▸ **Exercise material**
────────────────────────────────────────

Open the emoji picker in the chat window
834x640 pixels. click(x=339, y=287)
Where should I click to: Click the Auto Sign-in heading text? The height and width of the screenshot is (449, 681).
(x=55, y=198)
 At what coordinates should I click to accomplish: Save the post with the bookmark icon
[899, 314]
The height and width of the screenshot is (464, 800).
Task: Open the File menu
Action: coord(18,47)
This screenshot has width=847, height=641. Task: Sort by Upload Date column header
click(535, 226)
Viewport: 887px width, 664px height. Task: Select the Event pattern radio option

────────────────────────────────────────

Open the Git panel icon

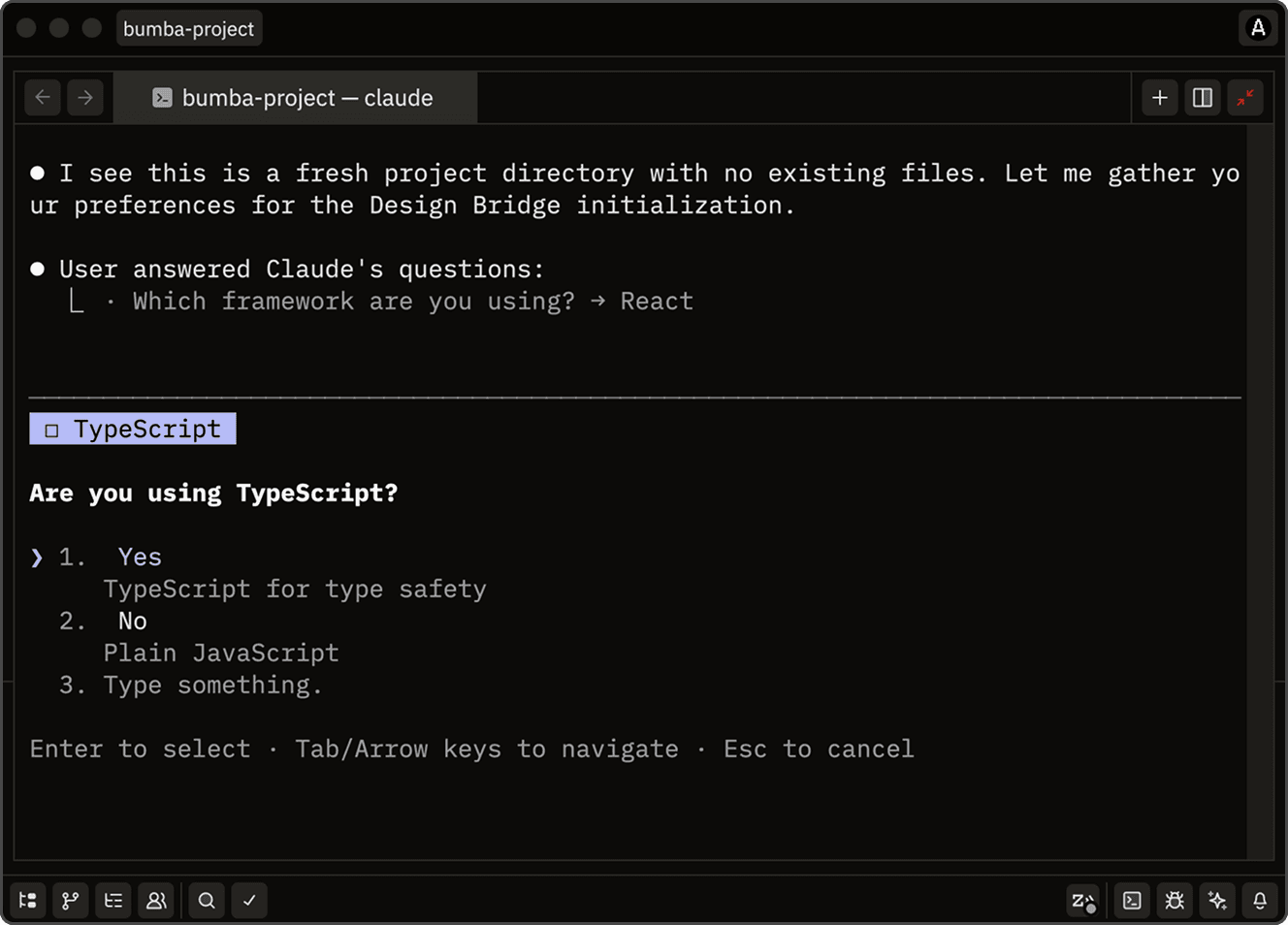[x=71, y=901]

────────────────────────────────────────

▸ **Request**
Return the items verbatim, beginning at the line that contains "Where should I" and stopping after the line that contains "click(535, 226)".

▸ **Complete output**
Where should I click to: Click the Auto Sign-in heading text? The height and width of the screenshot is (449, 681).
(x=55, y=198)
 At what coordinates should I click to accomplish: Save the post with the bookmark icon
[899, 314]
The height and width of the screenshot is (464, 800).
Task: Open the File menu
Action: coord(18,47)
This screenshot has width=847, height=641. Task: Sort by Upload Date column header
click(535, 226)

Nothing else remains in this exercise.